* PROBLEM STATEMENT
Copy each line of the data below, character for character.

* STORED DATA
******************************
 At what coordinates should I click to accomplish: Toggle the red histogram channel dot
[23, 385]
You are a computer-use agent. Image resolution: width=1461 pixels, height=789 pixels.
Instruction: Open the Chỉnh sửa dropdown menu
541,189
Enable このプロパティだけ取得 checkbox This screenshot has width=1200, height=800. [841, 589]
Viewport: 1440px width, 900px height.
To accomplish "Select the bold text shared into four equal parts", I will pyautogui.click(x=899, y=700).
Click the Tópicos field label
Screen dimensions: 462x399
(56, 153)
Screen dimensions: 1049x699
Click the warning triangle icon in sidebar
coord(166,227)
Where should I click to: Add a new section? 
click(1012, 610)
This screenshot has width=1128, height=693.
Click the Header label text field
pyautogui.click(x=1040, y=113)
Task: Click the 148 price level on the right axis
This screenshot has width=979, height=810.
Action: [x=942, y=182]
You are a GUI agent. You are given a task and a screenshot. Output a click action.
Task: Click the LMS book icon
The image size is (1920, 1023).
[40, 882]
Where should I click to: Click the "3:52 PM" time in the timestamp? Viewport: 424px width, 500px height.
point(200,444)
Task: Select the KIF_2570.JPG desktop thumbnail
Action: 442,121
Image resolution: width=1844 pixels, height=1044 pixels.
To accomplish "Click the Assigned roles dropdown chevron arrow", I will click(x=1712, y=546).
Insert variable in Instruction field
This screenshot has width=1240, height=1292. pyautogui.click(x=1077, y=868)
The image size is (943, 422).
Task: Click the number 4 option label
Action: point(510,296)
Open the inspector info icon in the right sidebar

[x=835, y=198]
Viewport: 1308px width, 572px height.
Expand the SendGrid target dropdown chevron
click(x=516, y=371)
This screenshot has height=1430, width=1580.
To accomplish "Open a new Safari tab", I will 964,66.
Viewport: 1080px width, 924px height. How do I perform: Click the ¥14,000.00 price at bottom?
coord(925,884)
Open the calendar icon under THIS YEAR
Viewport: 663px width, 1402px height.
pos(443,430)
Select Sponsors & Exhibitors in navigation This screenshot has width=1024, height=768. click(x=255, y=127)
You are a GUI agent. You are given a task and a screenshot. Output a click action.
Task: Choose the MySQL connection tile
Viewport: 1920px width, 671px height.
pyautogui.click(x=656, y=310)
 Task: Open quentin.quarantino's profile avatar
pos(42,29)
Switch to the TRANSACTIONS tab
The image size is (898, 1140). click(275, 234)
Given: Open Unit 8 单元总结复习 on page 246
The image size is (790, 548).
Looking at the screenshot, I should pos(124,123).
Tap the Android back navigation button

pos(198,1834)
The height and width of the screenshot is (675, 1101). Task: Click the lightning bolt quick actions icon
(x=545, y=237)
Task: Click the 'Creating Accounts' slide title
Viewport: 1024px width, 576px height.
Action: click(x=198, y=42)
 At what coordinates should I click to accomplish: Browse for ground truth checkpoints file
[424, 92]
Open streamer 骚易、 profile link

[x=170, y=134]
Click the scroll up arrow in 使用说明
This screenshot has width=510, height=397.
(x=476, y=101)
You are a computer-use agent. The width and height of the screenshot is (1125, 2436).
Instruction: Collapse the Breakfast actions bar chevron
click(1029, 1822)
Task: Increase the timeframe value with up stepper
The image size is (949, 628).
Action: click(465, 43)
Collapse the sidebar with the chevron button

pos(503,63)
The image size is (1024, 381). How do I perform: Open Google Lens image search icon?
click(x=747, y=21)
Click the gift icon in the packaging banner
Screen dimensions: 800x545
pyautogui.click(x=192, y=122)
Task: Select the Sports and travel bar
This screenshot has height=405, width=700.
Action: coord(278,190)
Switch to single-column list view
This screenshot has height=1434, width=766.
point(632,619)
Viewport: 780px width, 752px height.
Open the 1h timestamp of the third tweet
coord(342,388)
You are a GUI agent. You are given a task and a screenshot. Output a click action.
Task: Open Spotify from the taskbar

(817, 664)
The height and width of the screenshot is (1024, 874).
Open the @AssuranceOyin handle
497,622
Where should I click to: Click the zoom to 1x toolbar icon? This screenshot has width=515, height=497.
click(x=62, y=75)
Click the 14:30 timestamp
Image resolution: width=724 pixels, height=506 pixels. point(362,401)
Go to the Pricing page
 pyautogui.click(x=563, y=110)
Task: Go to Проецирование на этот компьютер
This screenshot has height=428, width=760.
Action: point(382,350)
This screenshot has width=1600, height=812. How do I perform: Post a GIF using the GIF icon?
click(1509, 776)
******************************
* TASK SOLUTION
 At what coordinates should I click to accomplish: Toggle the red histogram channel dot
[23, 385]
You are a computer-use agent. Image resolution: width=1461 pixels, height=789 pixels.
Instruction: Open the Chỉnh sửa dropdown menu
541,189
Enable このプロパティだけ取得 checkbox This screenshot has width=1200, height=800. [841, 589]
Viewport: 1440px width, 900px height.
To accomplish "Select the bold text shared into four equal parts", I will pyautogui.click(x=899, y=700).
Click the Tópicos field label
Screen dimensions: 462x399
(56, 153)
Screen dimensions: 1049x699
Click the warning triangle icon in sidebar
coord(166,227)
Where should I click to: Add a new section? 
click(1012, 610)
This screenshot has width=1128, height=693.
Click the Header label text field
pyautogui.click(x=1040, y=113)
Task: Click the 148 price level on the right axis
This screenshot has width=979, height=810.
Action: [x=942, y=182]
You are a GUI agent. You are given a task and a screenshot. Output a click action.
Task: Click the LMS book icon
The image size is (1920, 1023).
[40, 882]
Where should I click to: Click the "3:52 PM" time in the timestamp? Viewport: 424px width, 500px height.
point(200,444)
Task: Select the KIF_2570.JPG desktop thumbnail
Action: 442,121
Image resolution: width=1844 pixels, height=1044 pixels.
To accomplish "Click the Assigned roles dropdown chevron arrow", I will click(x=1712, y=546).
Insert variable in Instruction field
This screenshot has width=1240, height=1292. pyautogui.click(x=1077, y=868)
The image size is (943, 422).
Task: Click the number 4 option label
Action: point(510,296)
Open the inspector info icon in the right sidebar

[x=835, y=198]
Viewport: 1308px width, 572px height.
Expand the SendGrid target dropdown chevron
click(x=516, y=371)
This screenshot has height=1430, width=1580.
To accomplish "Open a new Safari tab", I will 964,66.
Viewport: 1080px width, 924px height. How do I perform: Click the ¥14,000.00 price at bottom?
coord(925,884)
Open the calendar icon under THIS YEAR
Viewport: 663px width, 1402px height.
pos(443,430)
Select Sponsors & Exhibitors in navigation This screenshot has width=1024, height=768. click(x=255, y=127)
You are a GUI agent. You are given a task and a screenshot. Output a click action.
Task: Choose the MySQL connection tile
Viewport: 1920px width, 671px height.
pyautogui.click(x=656, y=310)
 Task: Open quentin.quarantino's profile avatar
pos(42,29)
Switch to the TRANSACTIONS tab
The image size is (898, 1140). click(275, 234)
Given: Open Unit 8 单元总结复习 on page 246
The image size is (790, 548).
Looking at the screenshot, I should pos(124,123).
Tap the Android back navigation button

pos(198,1834)
The height and width of the screenshot is (675, 1101). Task: Click the lightning bolt quick actions icon
(x=545, y=237)
Task: Click the 'Creating Accounts' slide title
Viewport: 1024px width, 576px height.
Action: click(x=198, y=42)
 At what coordinates should I click to accomplish: Browse for ground truth checkpoints file
[424, 92]
Open streamer 骚易、 profile link

[x=170, y=134]
Click the scroll up arrow in 使用说明
This screenshot has width=510, height=397.
(x=476, y=101)
You are a computer-use agent. The width and height of the screenshot is (1125, 2436).
Instruction: Collapse the Breakfast actions bar chevron
click(1029, 1822)
Task: Increase the timeframe value with up stepper
The image size is (949, 628).
Action: click(465, 43)
Collapse the sidebar with the chevron button

pos(503,63)
The image size is (1024, 381). How do I perform: Open Google Lens image search icon?
click(x=747, y=21)
Click the gift icon in the packaging banner
Screen dimensions: 800x545
pyautogui.click(x=192, y=122)
Task: Select the Sports and travel bar
This screenshot has height=405, width=700.
Action: coord(278,190)
Switch to single-column list view
This screenshot has height=1434, width=766.
point(632,619)
Viewport: 780px width, 752px height.
Open the 1h timestamp of the third tweet
coord(342,388)
You are a GUI agent. You are given a task and a screenshot. Output a click action.
Task: Open Spotify from the taskbar

(817, 664)
The height and width of the screenshot is (1024, 874).
Open the @AssuranceOyin handle
497,622
Where should I click to: Click the zoom to 1x toolbar icon? This screenshot has width=515, height=497.
click(x=62, y=75)
Click the 14:30 timestamp
Image resolution: width=724 pixels, height=506 pixels. point(362,401)
Go to the Pricing page
 pyautogui.click(x=563, y=110)
Task: Go to Проецирование на этот компьютер
This screenshot has height=428, width=760.
Action: point(382,350)
This screenshot has width=1600, height=812. How do I perform: Post a GIF using the GIF icon?
click(1509, 776)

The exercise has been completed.